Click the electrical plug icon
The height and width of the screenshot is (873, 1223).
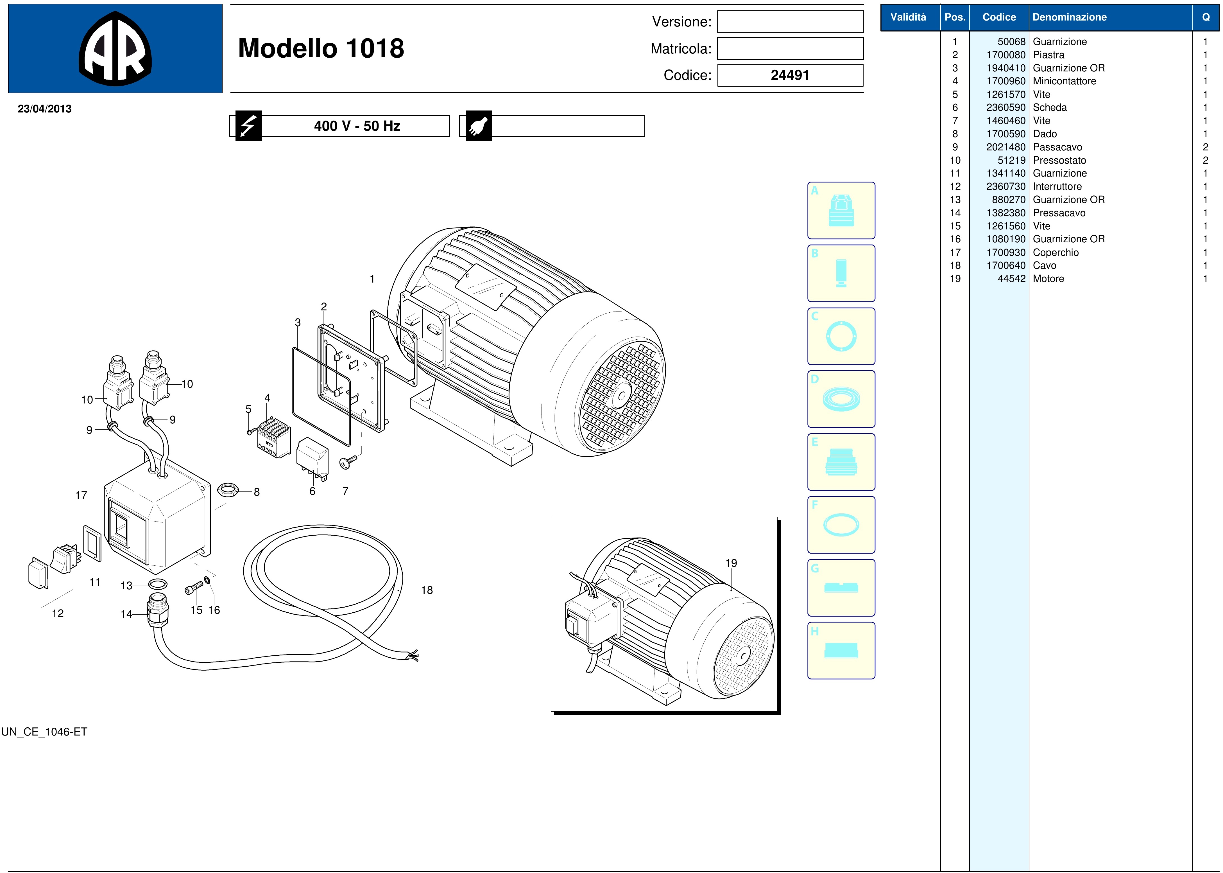pos(478,126)
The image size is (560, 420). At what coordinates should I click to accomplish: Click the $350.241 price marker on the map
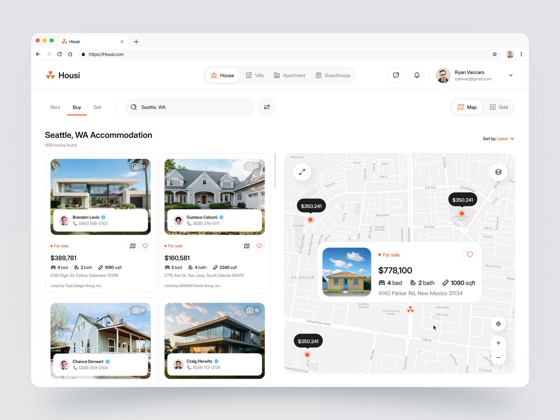click(x=311, y=206)
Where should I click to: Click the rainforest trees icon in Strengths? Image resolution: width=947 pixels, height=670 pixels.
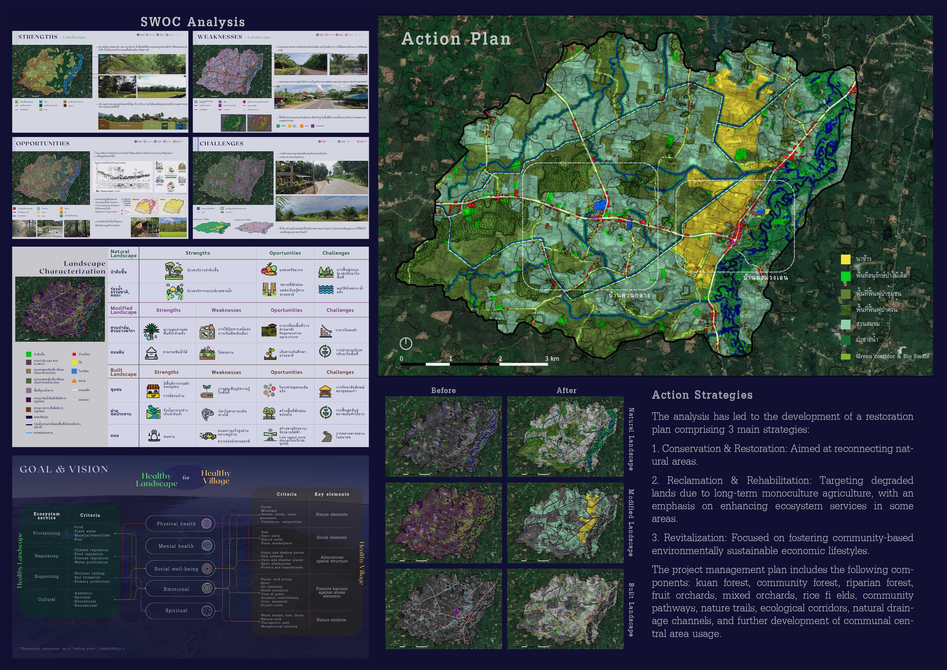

•••••

## What you have to do
Pull each line containing "icon" from the records.

## Solution
Click the electrical plug icon
Where should I click to: Click the rainforest trees icon in Strengths? Image resolution: width=947 pixels, height=670 pixels.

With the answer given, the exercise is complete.